3.4 On-going monitoring of key controls

Parks Canada has not yet started the on-going monitoring assessment of key controls. The Agency is committed to undertaking on-going monitoring of control activities after the completion of operating effectiveness testing of controls related to standardized processes. On-going monitoring will not commence until the associated remediation of operating effectiveness has been implemented and sufficient time has passed to allow the controls to function over a fiscal-year period.

4 Parks Canada's Action Plan

4.1 Progress during fiscal year 2012-13

During 2012-13, the Agency has continued to make significant progress in assessing and improving its key controls. Below is a summary of the main progress made by the Agency based on the plans identified in the previous fiscal year’s annex:

Element in previous year's action plan Status
Governance and Accountability – documentation Documentation of governance was deferred until 2013-14 due to potential restructuring and changes to service delivery models.
Chart of Accounts – documentation Documentation and design effectiveness completed for Chart of Accounts.
Remediation identified and in progress.
IT General Controls – Not in 2012-13 Action Plan No commitments in the 2012-13 Action Plan since the Agency's financial system service provider is Canadian Heritage and both organizations share the same financial system instance.
Accounts Payable – documentation Procure to Pay – documentation of current process completed. Process will be reconfigured and standardized in line with the Government-wide implementation timelines.
Interdepartmental Settlement – documentation of current process completed and the design effectiveness assessment has begun.
Revenue Management – documentation, design and operating effectiveness Documentation was reviewed due to Policy and Standards changes made in 2012-13. Design effectiveness completed and remedial actions will be addressed.
Operating effectiveness testing deferred until 2013-14 due to delays to full implementation of the Point of Sale automated system across the Agency and the need to address corrective measures.
Capital Assets – documentation In-scope subprocesses were documented (Amortization and Disposal). Design effectiveness completed and remediation will be addressed.
Environmental Liabilities – documentation and design effectiveness Documentation completed. Design effectiveness is significantly advanced, corrective measures will be communicated upon process validation from all stakeholders.
Financial Reporting – design effectiveness Documentation reviewed due to required changes for the non-audited financial statements. Design effectiveness completed, remediation identified and substantially advanced (Financial Statements and Public Accounts).
4.2 Status and action plan for the next fiscal year and subsequent years

The status and action plan for the completion of the key control areas were identified using a risk-based approach and the Agency commits to the following key risk areas for the next fiscal year and subsequent years. The action plan has also taken into account that certain corrective measures and anticipated business process transformations may require a full cycle of implementation before operational effectiveness testing may take place.

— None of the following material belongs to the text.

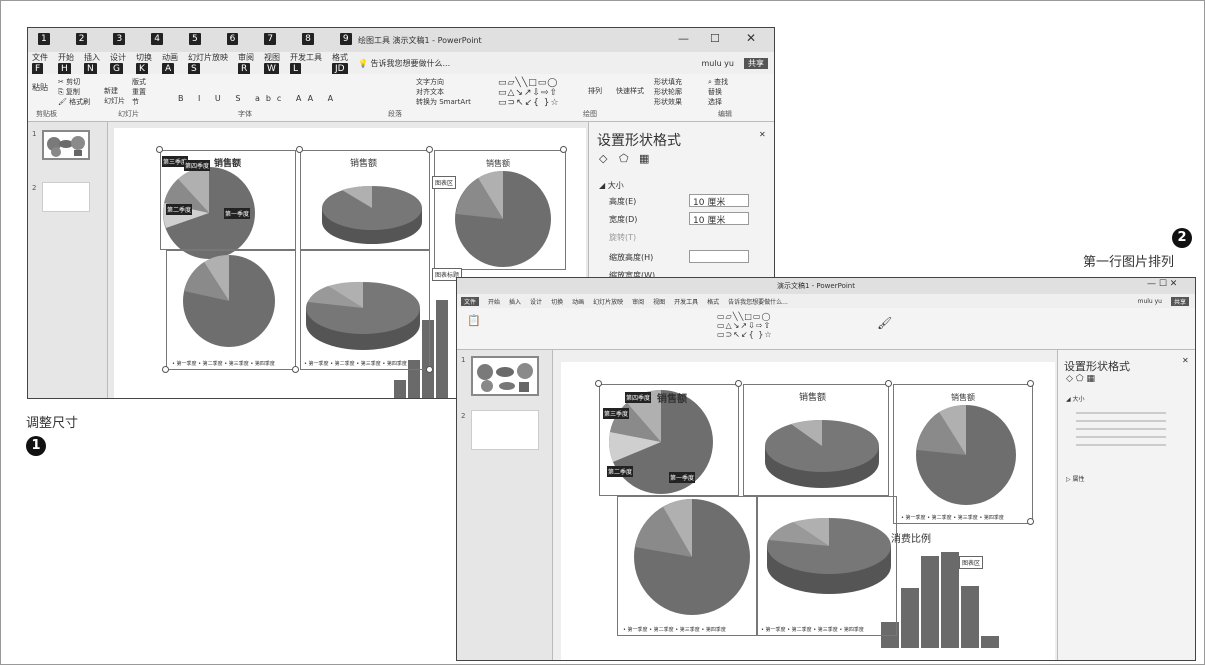  I want to click on tab-file-2: 文件, so click(470, 301).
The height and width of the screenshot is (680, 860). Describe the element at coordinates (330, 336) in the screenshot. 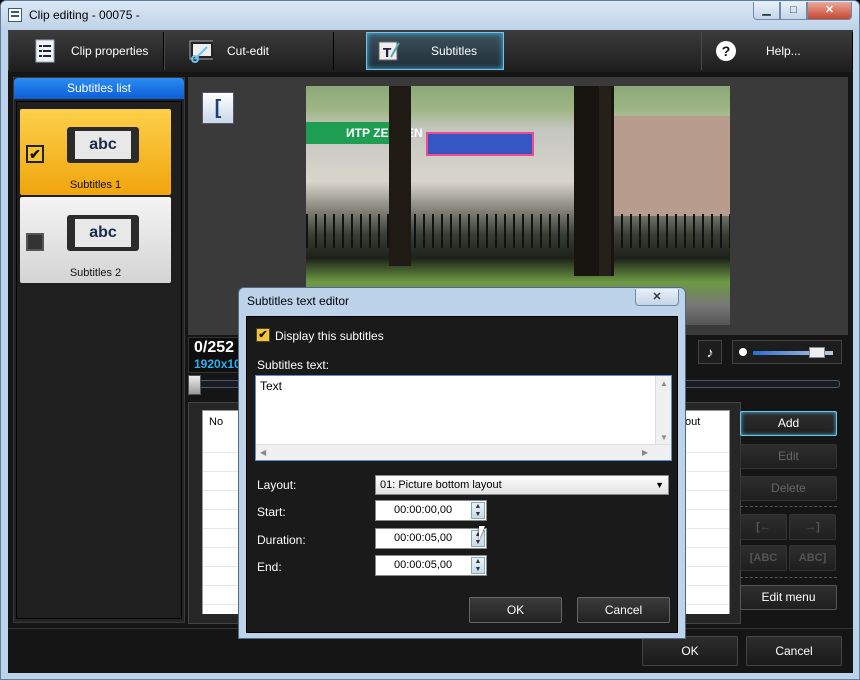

Key Control Areas Documentation Design effectiveness testing Operational effectiveness testing On-going monitoring rotation1
Entity Level Controls
Governance and Accountability 2013-14 2014-15 2015-16 Future Years
Chart of Accounts Complete Complete 2014-15 Future Years
IT General Controls under Departmental Management2
TBD TBD TBD TBD TBD
Business Processes Controls
Accounts Payable Complete 2014-15 2015-16 Future Years
Revenue Management Complete Complete 2013-14 Future Years
Capital Assets Complete Complete 2014-15 Future Years
Environmental Liabilities Complete In Progress 2014-15 Future Years
Financial Reporting Complete Complete 2013-14 Future Years

1 The frequency of the on-going monitoring of key control areas is risk-based and may occur over a multi-year cycle.

2 As Canadian Heritage provides the Agency with SAP financial system and shares the same system instance, no activities were deemed required in the 2013-14 Action Plan. The Agency may review its action plan following Guidelines on the ITGCs to be provided by Treasury Board Secretariat in Fall 2013.